'Heartless' Hollande fails to defuse row over Roma girl

After five days of political crisis, the saga of a Roma schoolgirl deported from France exploded in the face of President François Hollande today.
Mr Hollande tried to defuse the row by offering to allow Leonarda Dibrani, 15, who was detained during a school bus trip 10 days ago, to resume her studies in France alone.
His compromise, which was dismissed by all sides, deepened a crisis which has exposed cabinet rifts on migration policy and crystallised the frustration of young people with the Socialist-led government.
During a solemn, national TV address entirely devoted to the affair on Saturday, the President said that Leonarda could return – but without her parents and her four siblings.
The deportation of Leonarda and her family had been legal, Mr Hollande said, but officials in eastern France had acted clumsily in removing the girl from a bus in front of her schoolmates. In future, new rules would forbid the detention of the children of illegal immigrants during school activities.
Leonarda listened to the President’s speech on a French journalist’s phone in Kosovo.
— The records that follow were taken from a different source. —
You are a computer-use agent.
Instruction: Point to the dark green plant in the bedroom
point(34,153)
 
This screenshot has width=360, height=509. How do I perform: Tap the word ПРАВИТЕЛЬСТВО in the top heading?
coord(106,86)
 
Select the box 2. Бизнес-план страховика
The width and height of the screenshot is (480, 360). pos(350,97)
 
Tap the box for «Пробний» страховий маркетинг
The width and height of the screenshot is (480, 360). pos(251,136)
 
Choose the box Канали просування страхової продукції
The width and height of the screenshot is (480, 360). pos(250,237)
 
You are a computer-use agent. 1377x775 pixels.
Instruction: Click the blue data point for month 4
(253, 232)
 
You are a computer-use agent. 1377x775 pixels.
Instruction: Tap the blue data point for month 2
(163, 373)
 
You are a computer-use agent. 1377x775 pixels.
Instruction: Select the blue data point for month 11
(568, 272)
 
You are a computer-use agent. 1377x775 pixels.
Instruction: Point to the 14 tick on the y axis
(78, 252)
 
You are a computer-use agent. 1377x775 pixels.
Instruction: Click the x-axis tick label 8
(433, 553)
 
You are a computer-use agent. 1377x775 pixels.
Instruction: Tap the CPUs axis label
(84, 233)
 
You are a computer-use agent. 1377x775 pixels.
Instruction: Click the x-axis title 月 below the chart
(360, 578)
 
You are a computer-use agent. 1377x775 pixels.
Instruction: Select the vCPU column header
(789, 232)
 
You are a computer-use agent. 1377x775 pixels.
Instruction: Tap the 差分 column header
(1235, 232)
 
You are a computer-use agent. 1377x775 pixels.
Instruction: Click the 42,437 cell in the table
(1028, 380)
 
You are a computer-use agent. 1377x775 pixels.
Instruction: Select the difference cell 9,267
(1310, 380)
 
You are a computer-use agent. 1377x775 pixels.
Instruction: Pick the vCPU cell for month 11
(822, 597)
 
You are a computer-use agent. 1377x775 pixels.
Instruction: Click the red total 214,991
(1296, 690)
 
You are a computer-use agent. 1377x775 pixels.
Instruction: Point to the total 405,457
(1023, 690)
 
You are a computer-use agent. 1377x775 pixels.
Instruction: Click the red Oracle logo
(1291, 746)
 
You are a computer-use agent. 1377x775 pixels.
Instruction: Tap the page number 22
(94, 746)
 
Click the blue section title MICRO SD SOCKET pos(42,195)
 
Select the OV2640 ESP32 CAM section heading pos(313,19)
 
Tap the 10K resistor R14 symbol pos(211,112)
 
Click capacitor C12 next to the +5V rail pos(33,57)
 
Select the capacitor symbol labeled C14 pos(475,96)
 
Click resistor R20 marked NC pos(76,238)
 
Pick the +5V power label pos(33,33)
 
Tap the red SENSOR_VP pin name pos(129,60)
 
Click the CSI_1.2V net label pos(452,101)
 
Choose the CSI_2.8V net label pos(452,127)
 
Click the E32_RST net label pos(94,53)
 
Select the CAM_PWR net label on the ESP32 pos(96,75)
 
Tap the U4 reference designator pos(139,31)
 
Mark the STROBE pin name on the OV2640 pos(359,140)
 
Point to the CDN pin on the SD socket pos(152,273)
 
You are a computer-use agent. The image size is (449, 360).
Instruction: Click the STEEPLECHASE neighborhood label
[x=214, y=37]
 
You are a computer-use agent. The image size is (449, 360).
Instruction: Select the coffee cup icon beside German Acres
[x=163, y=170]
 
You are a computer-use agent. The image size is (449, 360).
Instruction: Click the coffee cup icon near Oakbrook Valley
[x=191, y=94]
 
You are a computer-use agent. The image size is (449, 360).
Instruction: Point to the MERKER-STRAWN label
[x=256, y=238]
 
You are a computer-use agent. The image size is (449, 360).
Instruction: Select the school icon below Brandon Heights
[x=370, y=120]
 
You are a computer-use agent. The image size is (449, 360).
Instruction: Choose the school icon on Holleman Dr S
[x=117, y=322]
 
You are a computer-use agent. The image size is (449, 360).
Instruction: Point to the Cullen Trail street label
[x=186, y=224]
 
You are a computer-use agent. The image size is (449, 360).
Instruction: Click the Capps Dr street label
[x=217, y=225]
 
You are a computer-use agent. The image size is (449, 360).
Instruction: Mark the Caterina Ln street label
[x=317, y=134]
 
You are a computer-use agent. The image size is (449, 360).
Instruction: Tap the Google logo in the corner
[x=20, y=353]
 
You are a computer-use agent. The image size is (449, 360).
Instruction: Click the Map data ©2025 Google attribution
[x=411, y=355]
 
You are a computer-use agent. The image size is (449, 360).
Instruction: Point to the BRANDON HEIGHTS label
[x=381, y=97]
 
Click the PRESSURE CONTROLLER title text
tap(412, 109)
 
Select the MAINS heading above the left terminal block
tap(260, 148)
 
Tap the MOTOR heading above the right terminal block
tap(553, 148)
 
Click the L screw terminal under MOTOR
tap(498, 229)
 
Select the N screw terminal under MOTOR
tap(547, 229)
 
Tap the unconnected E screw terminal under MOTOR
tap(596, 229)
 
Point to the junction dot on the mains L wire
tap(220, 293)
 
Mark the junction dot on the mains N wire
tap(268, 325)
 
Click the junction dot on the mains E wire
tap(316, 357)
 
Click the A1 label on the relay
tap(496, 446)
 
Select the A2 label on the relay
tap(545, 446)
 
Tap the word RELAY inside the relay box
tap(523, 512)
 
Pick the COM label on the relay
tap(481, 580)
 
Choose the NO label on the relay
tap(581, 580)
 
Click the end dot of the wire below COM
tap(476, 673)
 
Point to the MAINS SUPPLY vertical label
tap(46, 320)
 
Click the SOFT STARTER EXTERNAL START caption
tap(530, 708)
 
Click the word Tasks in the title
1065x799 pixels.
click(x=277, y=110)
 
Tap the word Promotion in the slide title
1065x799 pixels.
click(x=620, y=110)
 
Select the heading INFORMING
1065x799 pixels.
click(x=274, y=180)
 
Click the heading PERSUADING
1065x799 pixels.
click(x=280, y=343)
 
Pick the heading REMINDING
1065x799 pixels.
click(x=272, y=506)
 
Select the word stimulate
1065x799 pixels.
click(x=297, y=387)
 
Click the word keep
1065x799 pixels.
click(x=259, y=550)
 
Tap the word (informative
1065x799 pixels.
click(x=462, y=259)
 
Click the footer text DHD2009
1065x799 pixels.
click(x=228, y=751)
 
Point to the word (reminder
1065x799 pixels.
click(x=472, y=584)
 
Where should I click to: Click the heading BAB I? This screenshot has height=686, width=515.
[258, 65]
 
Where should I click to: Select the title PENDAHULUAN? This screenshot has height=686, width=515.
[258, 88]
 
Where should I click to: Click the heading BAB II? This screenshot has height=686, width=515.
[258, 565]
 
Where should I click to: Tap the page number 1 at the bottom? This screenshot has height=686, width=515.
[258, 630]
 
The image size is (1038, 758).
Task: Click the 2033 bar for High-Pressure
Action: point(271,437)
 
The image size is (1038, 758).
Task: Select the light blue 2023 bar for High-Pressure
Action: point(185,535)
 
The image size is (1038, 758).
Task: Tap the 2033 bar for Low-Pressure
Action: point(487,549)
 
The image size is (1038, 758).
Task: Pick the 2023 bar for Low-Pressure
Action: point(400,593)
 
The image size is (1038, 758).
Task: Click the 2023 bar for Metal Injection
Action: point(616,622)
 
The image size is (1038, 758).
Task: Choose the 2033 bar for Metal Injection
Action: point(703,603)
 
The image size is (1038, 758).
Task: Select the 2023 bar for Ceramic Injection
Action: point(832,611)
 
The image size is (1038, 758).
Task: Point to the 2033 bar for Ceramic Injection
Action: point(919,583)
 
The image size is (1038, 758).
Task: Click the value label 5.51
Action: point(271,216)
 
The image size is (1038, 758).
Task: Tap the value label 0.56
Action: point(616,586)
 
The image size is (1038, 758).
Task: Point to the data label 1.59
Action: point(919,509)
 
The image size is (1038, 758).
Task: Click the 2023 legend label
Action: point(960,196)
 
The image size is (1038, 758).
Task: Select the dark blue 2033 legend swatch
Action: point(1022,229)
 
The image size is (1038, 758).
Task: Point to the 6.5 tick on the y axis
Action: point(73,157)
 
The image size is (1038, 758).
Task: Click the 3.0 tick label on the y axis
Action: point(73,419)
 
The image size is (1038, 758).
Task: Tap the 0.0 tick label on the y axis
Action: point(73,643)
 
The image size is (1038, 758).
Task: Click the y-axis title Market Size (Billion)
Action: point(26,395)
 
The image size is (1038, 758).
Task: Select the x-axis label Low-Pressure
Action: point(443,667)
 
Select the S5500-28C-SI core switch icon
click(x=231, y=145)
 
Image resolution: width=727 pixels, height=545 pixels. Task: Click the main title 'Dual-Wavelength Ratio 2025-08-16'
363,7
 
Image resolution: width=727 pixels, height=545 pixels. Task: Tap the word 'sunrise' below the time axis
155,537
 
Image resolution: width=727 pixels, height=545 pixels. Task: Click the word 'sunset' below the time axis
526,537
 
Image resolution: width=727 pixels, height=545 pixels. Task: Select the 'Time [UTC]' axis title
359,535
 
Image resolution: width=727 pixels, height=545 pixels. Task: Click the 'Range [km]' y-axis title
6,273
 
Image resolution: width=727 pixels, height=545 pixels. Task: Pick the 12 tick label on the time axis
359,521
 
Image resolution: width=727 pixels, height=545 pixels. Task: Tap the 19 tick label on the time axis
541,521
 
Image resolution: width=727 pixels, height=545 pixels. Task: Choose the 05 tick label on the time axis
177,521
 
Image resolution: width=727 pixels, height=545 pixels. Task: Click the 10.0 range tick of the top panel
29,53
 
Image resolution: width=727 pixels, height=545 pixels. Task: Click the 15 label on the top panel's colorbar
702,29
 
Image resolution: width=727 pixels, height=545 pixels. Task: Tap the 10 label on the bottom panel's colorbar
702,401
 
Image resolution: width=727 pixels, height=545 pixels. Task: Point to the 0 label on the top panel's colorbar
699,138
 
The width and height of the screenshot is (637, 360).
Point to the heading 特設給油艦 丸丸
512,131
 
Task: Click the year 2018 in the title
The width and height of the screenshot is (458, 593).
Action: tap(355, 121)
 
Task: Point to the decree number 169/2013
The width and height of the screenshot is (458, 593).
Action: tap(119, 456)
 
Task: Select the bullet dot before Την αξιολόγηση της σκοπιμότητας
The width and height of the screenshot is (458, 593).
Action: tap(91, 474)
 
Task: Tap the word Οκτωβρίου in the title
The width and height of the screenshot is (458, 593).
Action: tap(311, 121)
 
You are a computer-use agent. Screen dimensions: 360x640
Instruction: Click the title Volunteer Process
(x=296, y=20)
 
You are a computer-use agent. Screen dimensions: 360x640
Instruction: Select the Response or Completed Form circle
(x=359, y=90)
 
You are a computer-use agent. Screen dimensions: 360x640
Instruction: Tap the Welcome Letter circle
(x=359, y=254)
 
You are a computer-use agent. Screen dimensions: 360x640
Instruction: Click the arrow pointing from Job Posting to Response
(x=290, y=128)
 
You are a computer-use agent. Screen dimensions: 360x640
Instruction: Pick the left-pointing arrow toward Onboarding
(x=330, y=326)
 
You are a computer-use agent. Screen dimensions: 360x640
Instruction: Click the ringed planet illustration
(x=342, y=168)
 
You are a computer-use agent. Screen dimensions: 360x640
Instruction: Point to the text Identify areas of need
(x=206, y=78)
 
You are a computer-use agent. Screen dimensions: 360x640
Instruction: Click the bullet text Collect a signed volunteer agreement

Live on television, she dismissed the offer as “heartless”. “I am not going back to France alone,” she said. “I will not abandon my family.” Her father, Resat Dibrani, 43, who has admitted lying to French authorities about his family’s birthplace, said Mr Hollande had made a “shit” decision.
Polls suggest more than 70 per cent of French people have no problem with Leonarda’s deportation. Lycee students in Paris and other cities disagree. Last week, they blocked schools and marched in the streets in protest.
President Hollande had stayed silent on the affair for the three days before his brief – but extraordinary – TV address from the Elysée Palace on Saturday. He offered Leonarda the right to return alone to her school in the Doubs department near the Swiss border. He said that the French government would organise – and implicitly pay for – a host family.
It emerged later that Mr Hollande had been obliged to frame this compromise to end a slanging match on Saturday between his Prime Minister, Jean-Marc Ayrault, and the hardline interior minister, Manuel Valls.
Mr Ayrault wanted the whole family to return. Mr Valls originally wanted none of them to come back.
The interior minister angered left-wingers last month when he said few of the 20,000 Roma gypsies from eastern Europe had a “capacity” to integrate into French life. Their “destiny”, he said, was to “go home”. His comments partly explain why the “affaire Leonarda” has become such a big issue.
In an interview with a French newspaper today, he was unrepentant.
“Nothing will make me deviate from my path,” he said. “The law must be applied and this family (Leonarda apart) must not come back to France.”